Since the start of Peña Nieto’s administration, the forces of order have employed dirty war tactics, reminiscent of the political repression in Latin America from the 1960s to the 80s. Nepomuceno Moreno, a member of the Movement for Peace with Justice and Dignity, was tortured and killed in the state of Sonora while taking part in a caravan for peace. In Chihuahua, assassins killed Ismaël Solorio and Manuelita Solis, who were defending water resources against Canadian mining companies. Atilano Roman, the leader of a movement for people displaced by the construction of the Picachos dam, was killed in the state of Sinaloa.
The atrocities in Iguala have increased popular anger, now visible in traditionally apathetic sectors. The survival of the regime is under threat in a previously unthinkable way. None of the PRI’s traditional weapons — co-optation, hostile media coverage, infiltration, provocation, defamation — have managed to contain it. Attempts to buy families’ silence, acts of repression, incitements to violence (10), the campaign against Andrés Manuel López Obrador, the main leader of the opposition left, trying to blame him for the violence against the students, and the mainstream media’s defence of the president, have only heightened anger and increased the desire for change.

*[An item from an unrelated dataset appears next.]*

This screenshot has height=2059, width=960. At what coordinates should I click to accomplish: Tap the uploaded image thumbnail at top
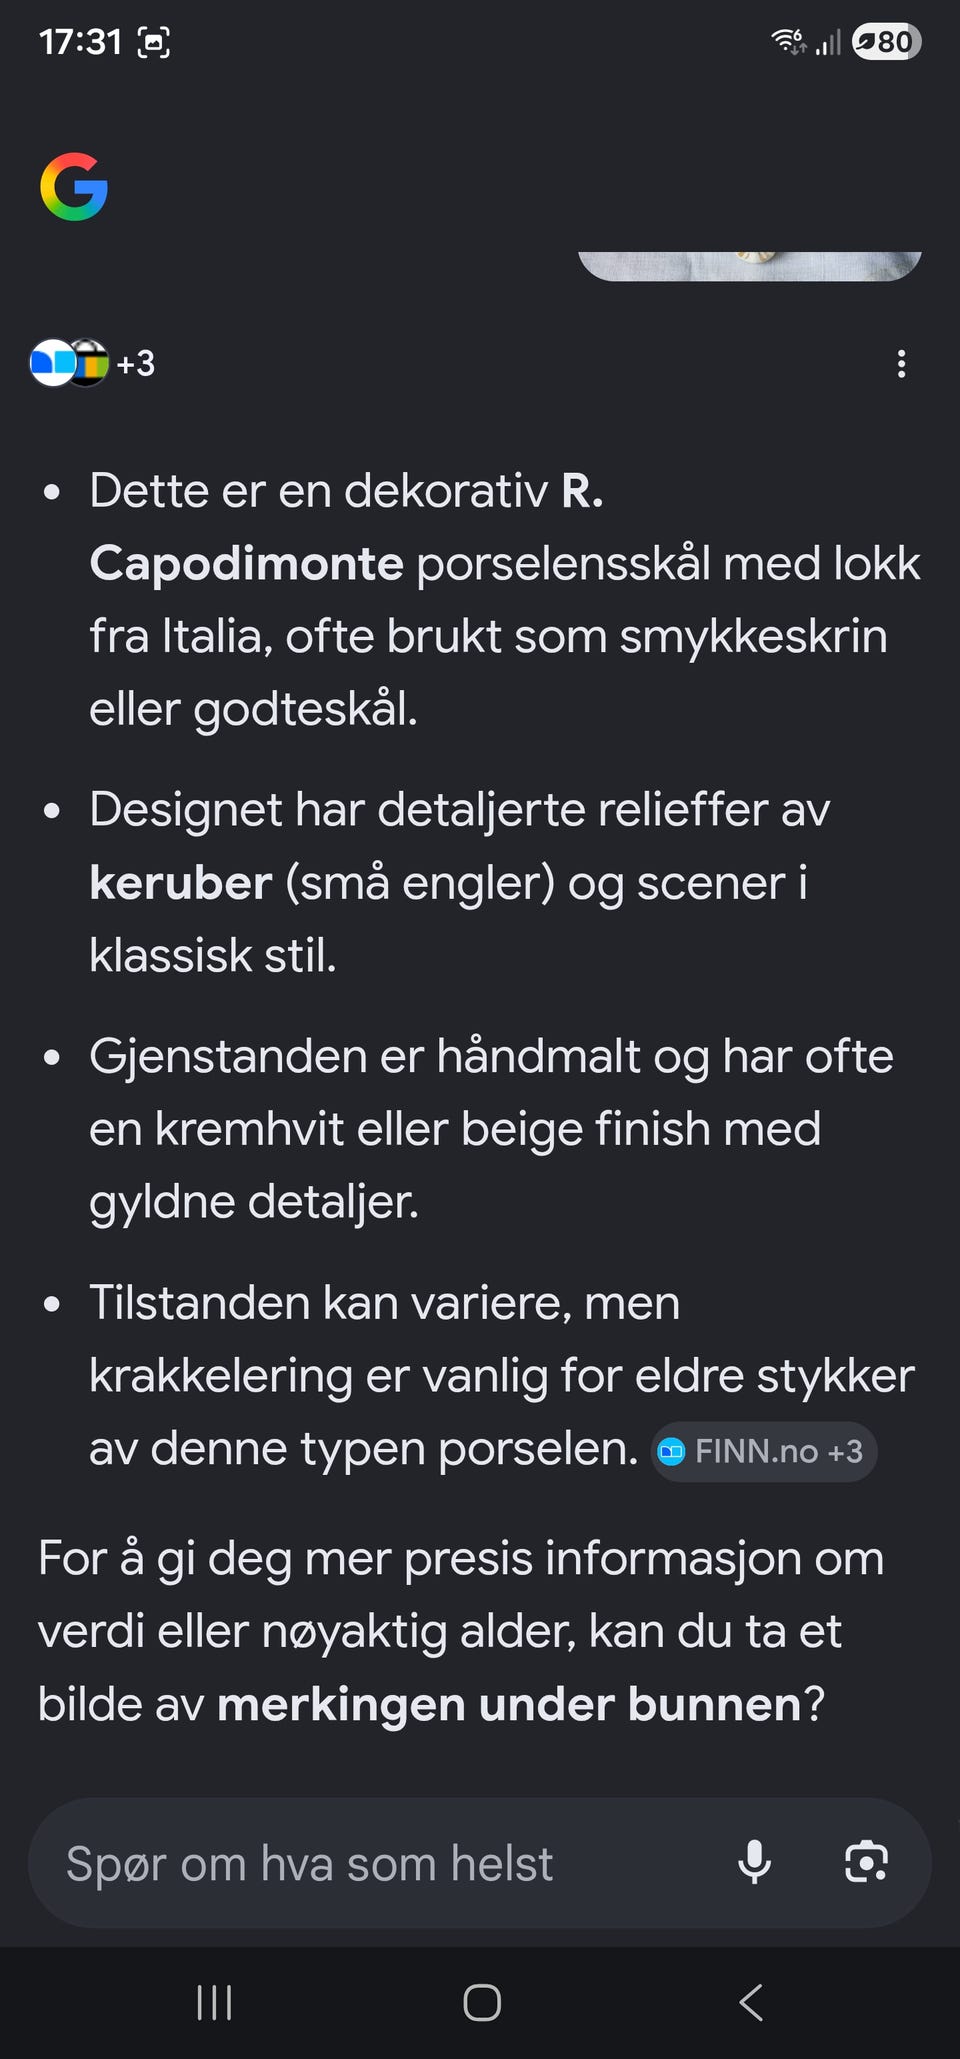click(x=750, y=266)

The movement in support of the students and their families took unprecedented action on 10 November and blocked Acapulco’s international airport for more than three hours. This is a major tourist entry point to the country. It is likely that further action will follow, targeting Guerrero’s other major airports and motorways.
Mexico’s prosecutor general, Jesús Murillo Karam, repeated that Ayotzinapa was an isolated case on 7 November when he was asked if he believed it was a state crime. “Iguala is not the state,” he replied. But what happened there shows what this state has become.